# Lunging Dog from a motorized reindeer



## Death Wraith (Mar 23, 2006)

This year I finally got around to building this prop. I'm gonna try to post a how-to within the next couple of days. The setting is in a 'security office' at the end of our asylum haunt. There are two other major scares in the room.


----------



## Abunai (Oct 28, 2007)

That's great!
Waiting for the "how to".


----------



## nimblemonkey (Aug 21, 2011)

like that... great movement


----------



## jdubbya (Nov 6, 2005)

Dang! That looked like a real dog standing there.
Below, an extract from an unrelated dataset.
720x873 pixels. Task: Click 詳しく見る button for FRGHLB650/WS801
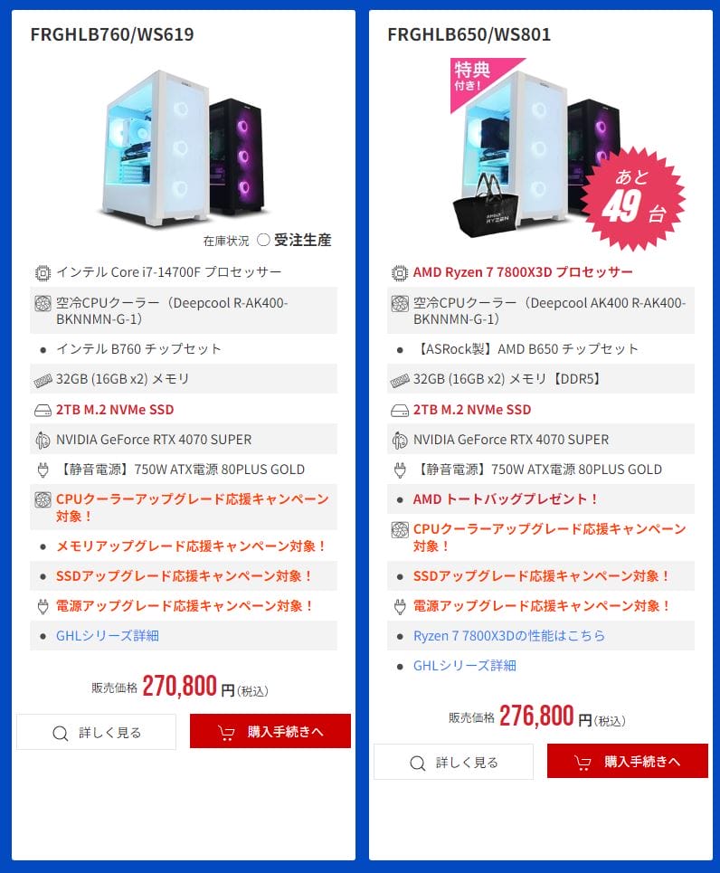coord(453,762)

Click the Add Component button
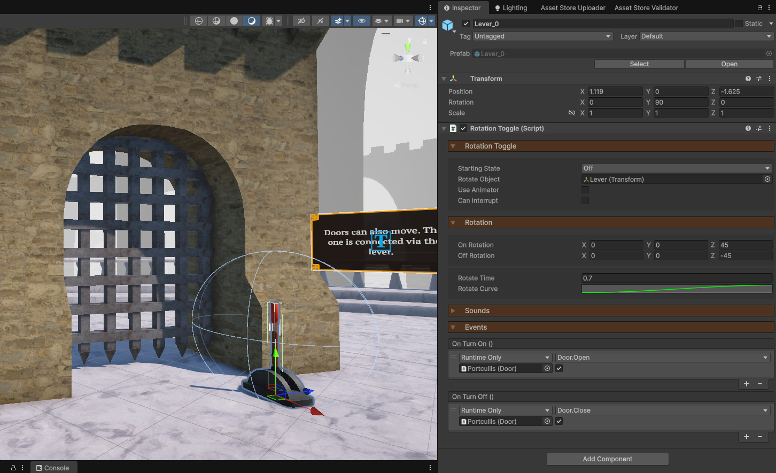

Going to be a good scare!


----------



## RoxyBlue (Oct 6, 2008)

In low light that's going to scare the pee out of some folks


----------



## Bone Dancer (Oct 7, 2005)

OMG, thats amazing and totally scarey. 
Waiting for the how-to on that one.


----------



## Hairazor (Mar 13, 2012)

That would scare the Whee out of me! Looks and sounds so real!


----------



## BunchOfHocusPocus (May 23, 2012)

That would have scared me!  It looks like a real dog.
The prop came out great!


----------



## deadSusan (Jun 26, 2013)

Wow that's amazing! Great job.


----------



## Factrat (Apr 27, 2014)

Cool!!


----------



## ghostgirl (Oct 21, 2014)

that is too cool


----------